Provided data
# # # # #
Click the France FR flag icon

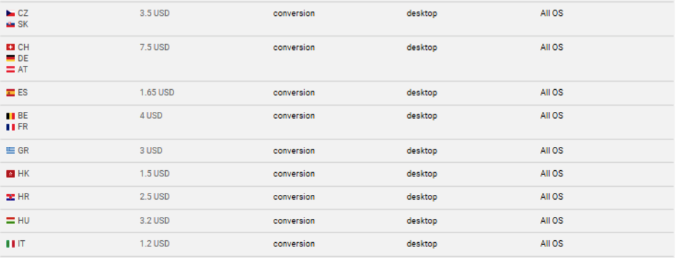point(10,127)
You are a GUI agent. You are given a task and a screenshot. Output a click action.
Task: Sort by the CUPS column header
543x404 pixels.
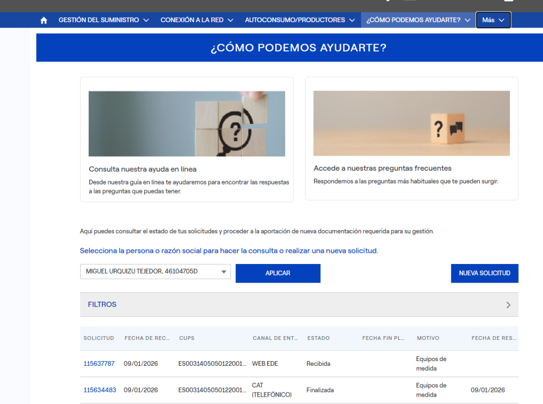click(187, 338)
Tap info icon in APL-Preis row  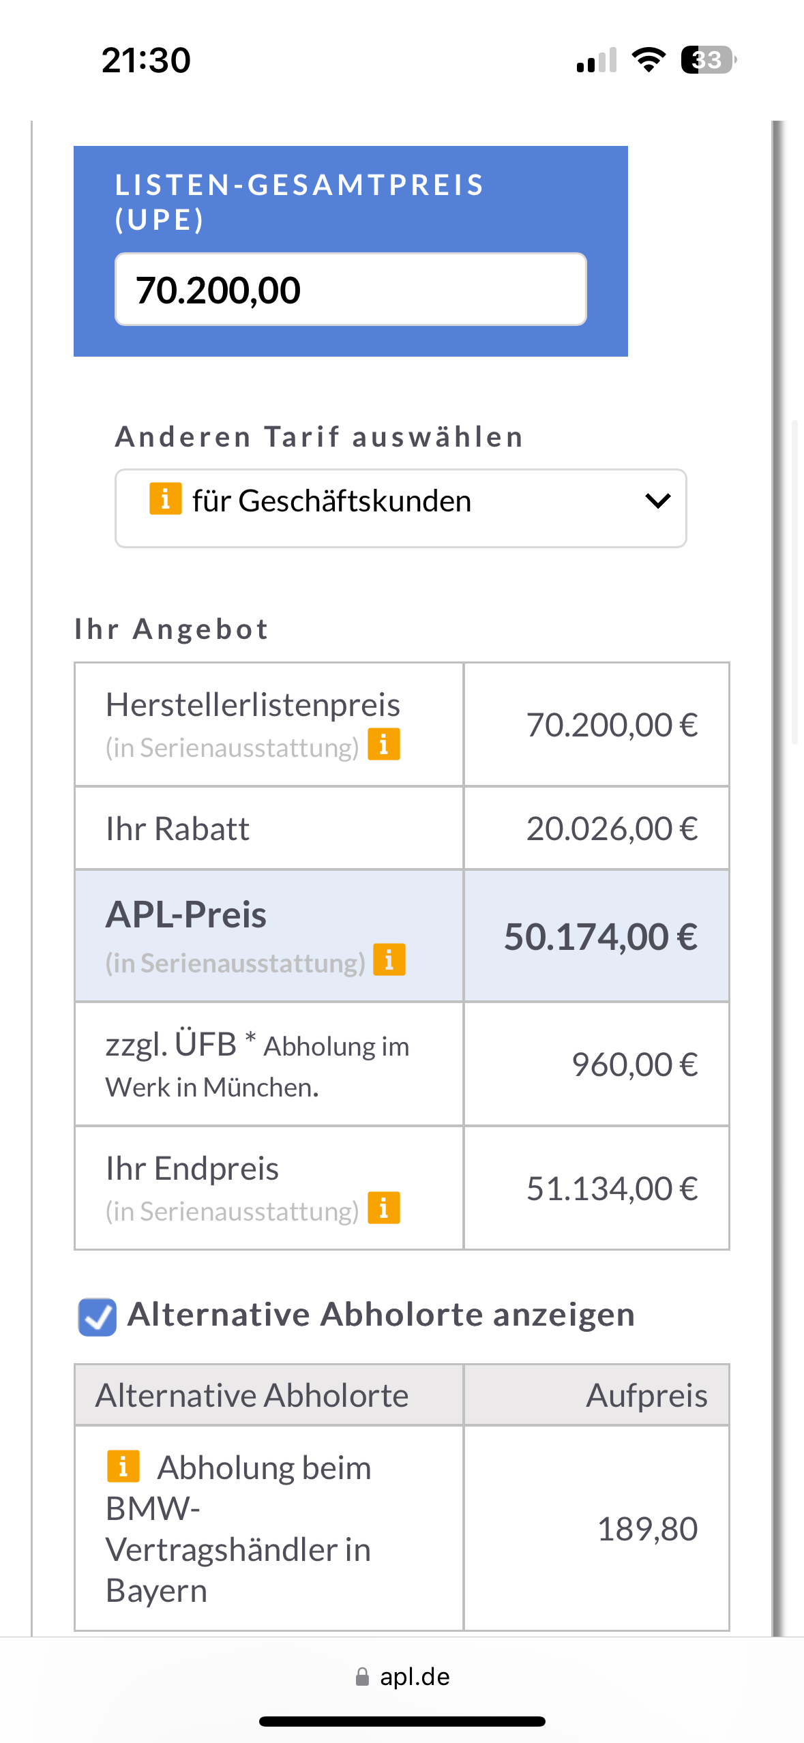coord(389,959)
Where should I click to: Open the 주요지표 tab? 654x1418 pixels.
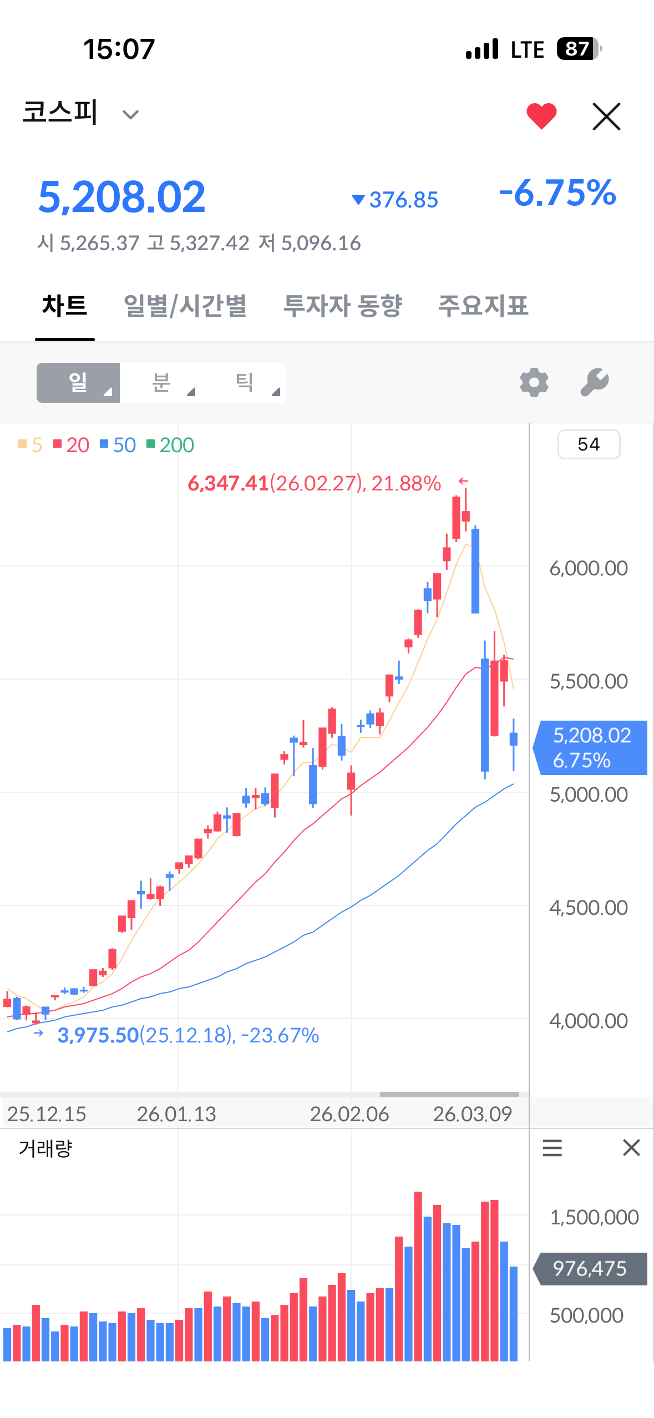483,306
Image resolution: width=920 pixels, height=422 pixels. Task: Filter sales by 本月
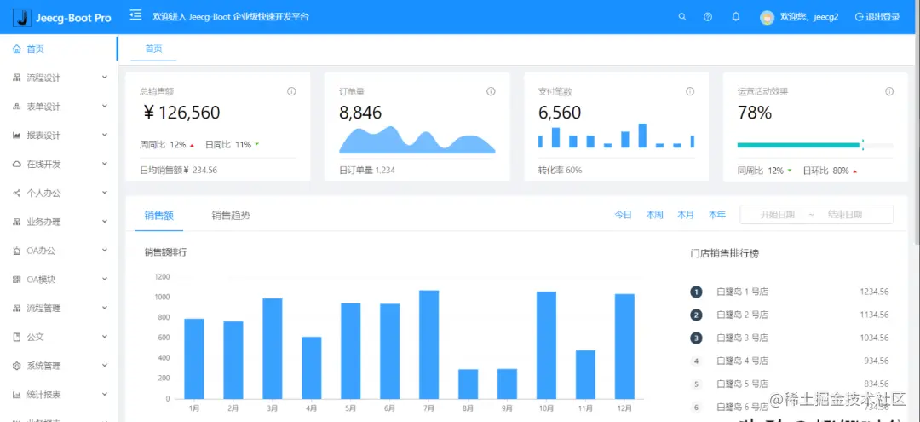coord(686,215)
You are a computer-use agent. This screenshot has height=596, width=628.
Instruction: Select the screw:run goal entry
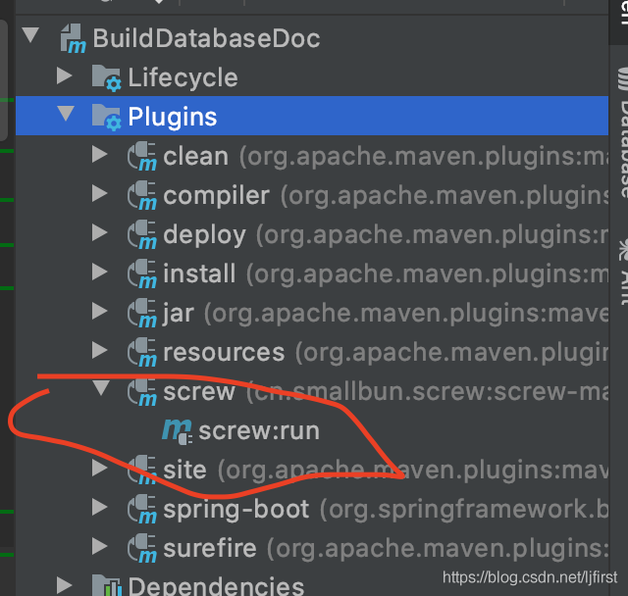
# # # # #
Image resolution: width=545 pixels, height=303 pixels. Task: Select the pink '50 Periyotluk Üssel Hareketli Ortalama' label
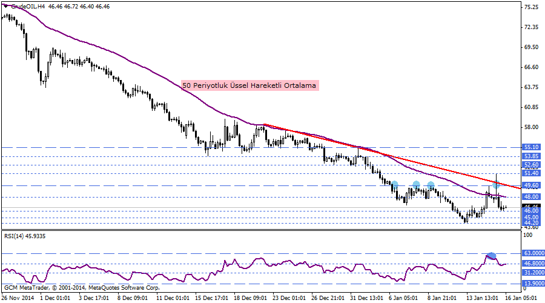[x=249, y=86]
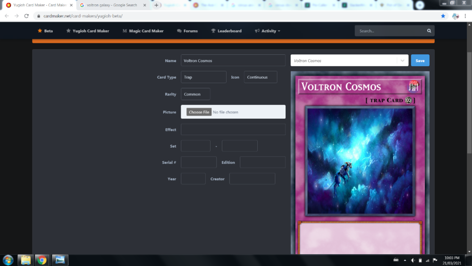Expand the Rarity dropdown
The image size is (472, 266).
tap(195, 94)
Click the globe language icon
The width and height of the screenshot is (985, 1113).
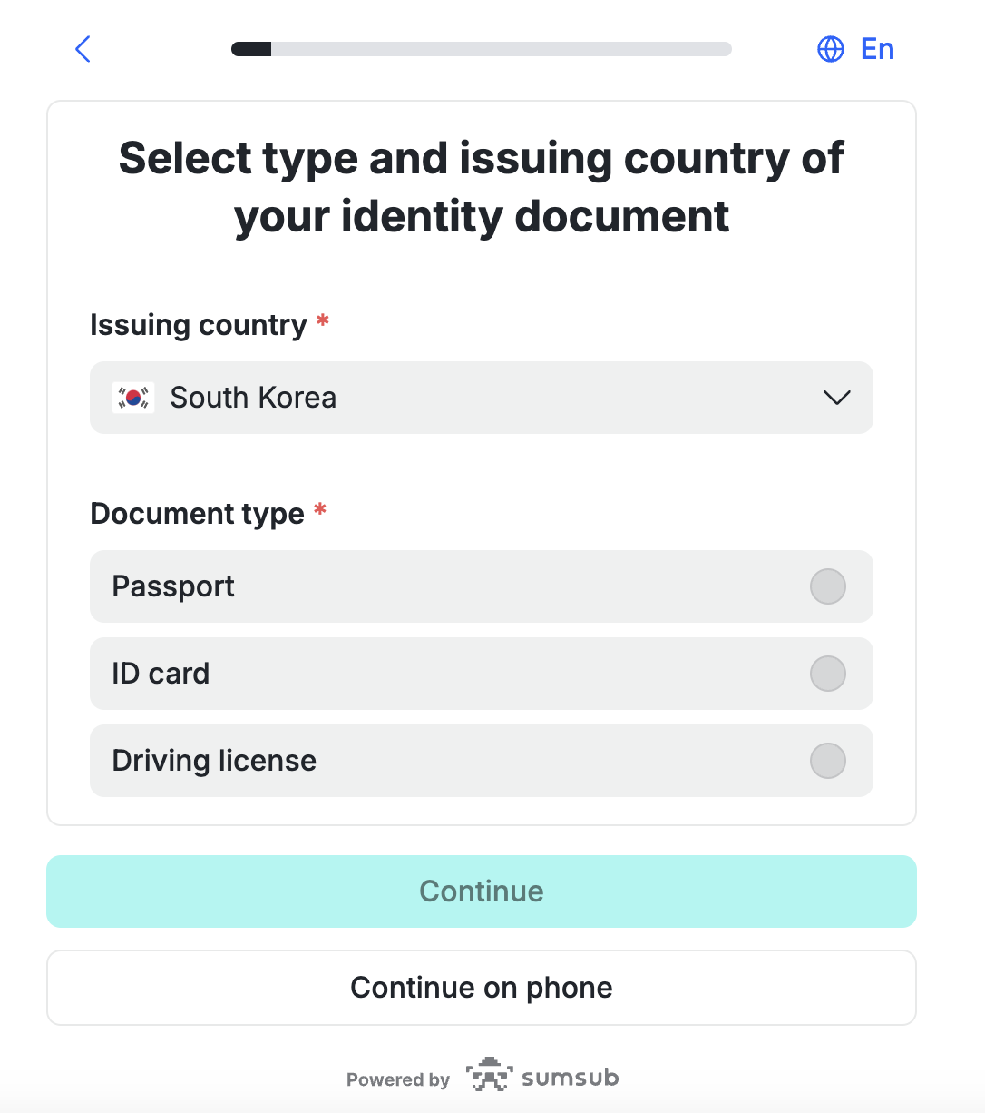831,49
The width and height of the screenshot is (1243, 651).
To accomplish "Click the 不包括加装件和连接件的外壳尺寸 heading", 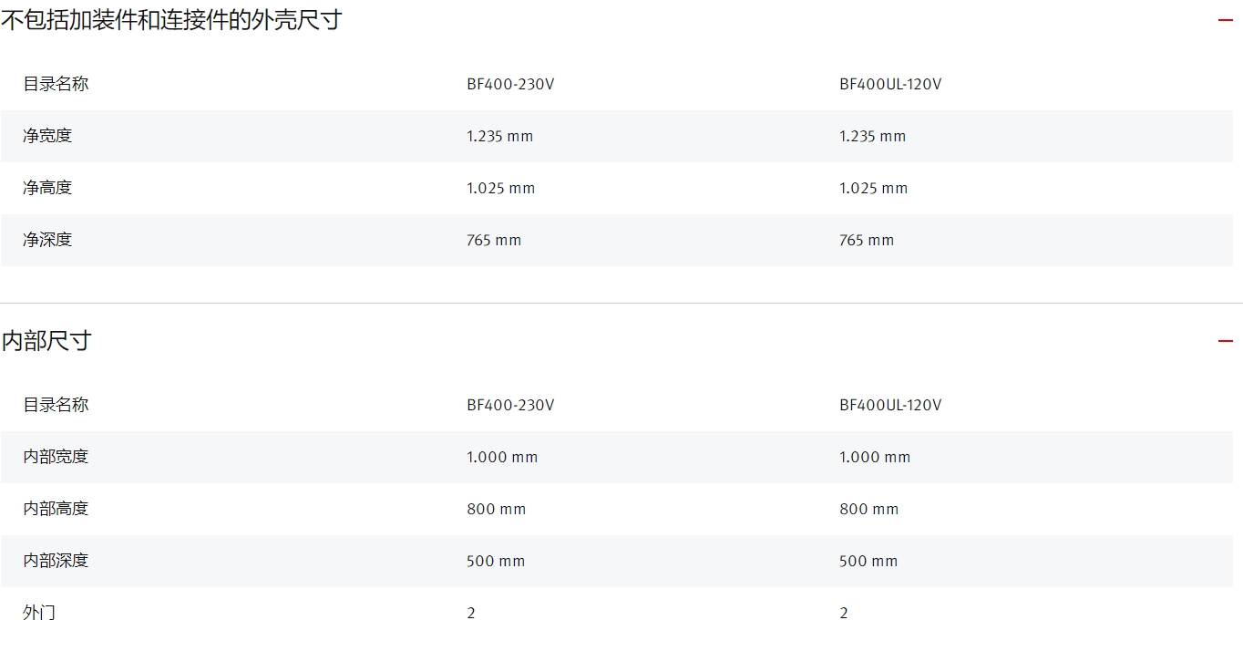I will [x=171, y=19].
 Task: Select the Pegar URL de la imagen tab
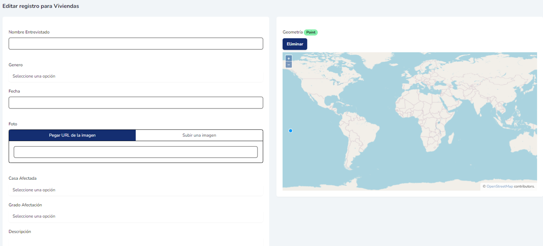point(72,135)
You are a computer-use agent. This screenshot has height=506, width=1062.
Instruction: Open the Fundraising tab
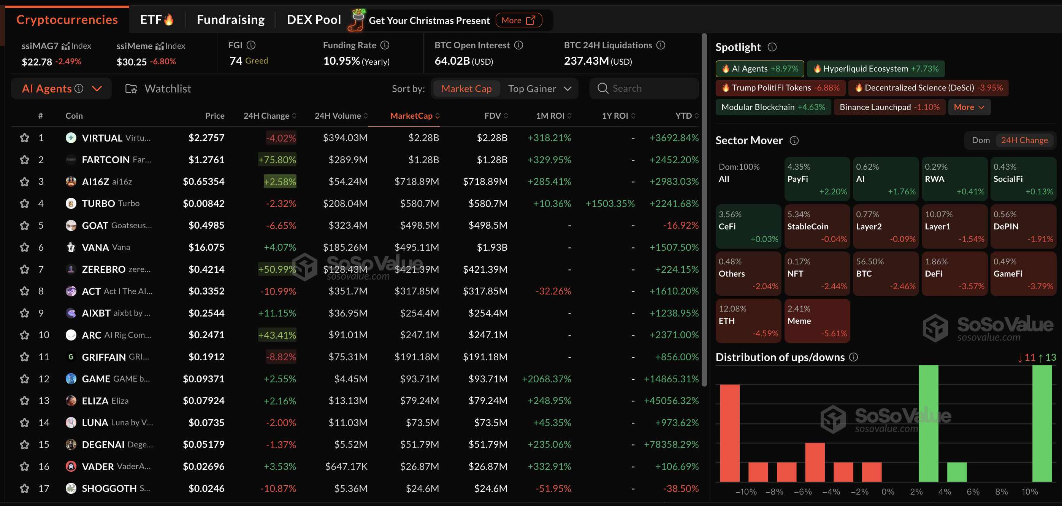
# # # # #
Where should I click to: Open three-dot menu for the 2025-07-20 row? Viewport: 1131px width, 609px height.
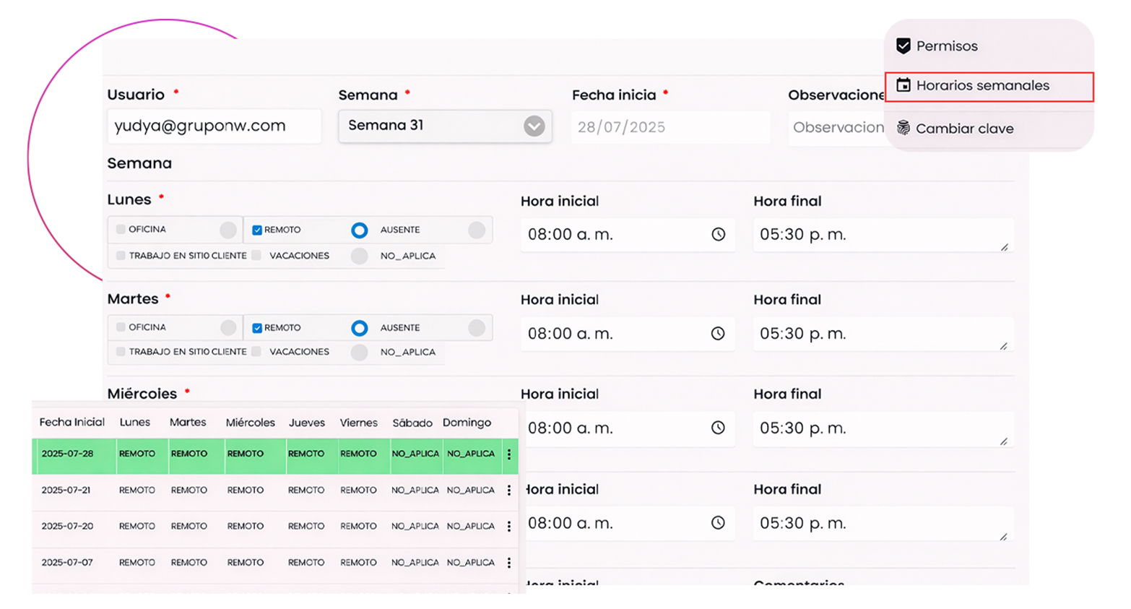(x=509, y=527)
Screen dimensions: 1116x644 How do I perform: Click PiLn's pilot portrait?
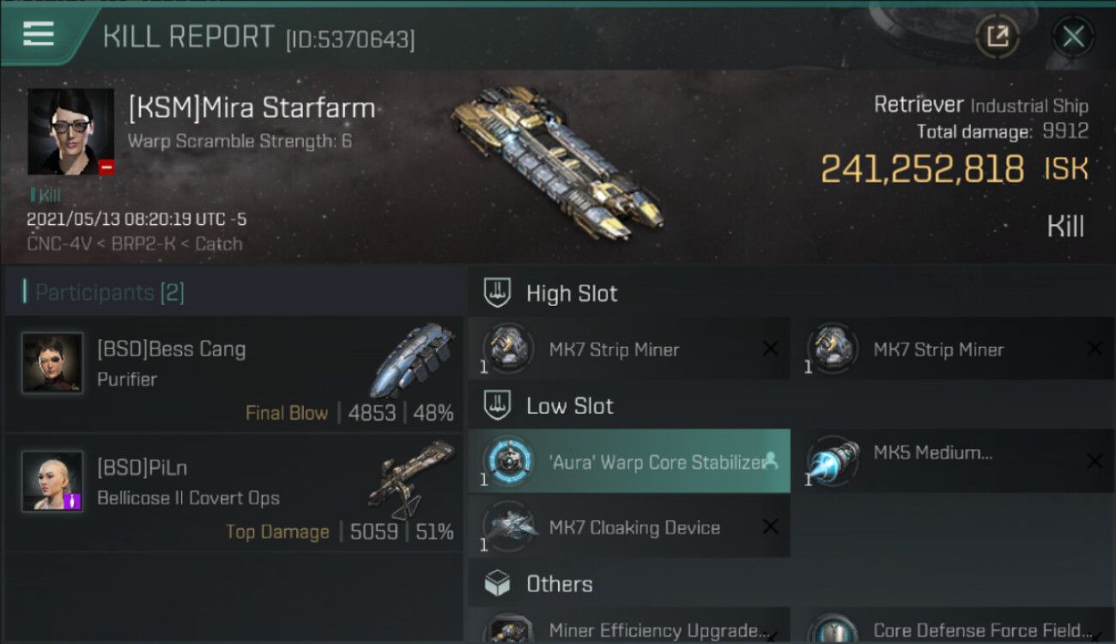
# # # # #
Required action
Wherever the string "agent" occurs in the records, copy the line it is in.

Answer for the task
You are a GUI agent. You are given a task and a screenshot. Output a click action.
You are a computer-use agent. This screenshot has height=596, width=628.
You are a computer-use agent. This screenshot has height=506, width=1062.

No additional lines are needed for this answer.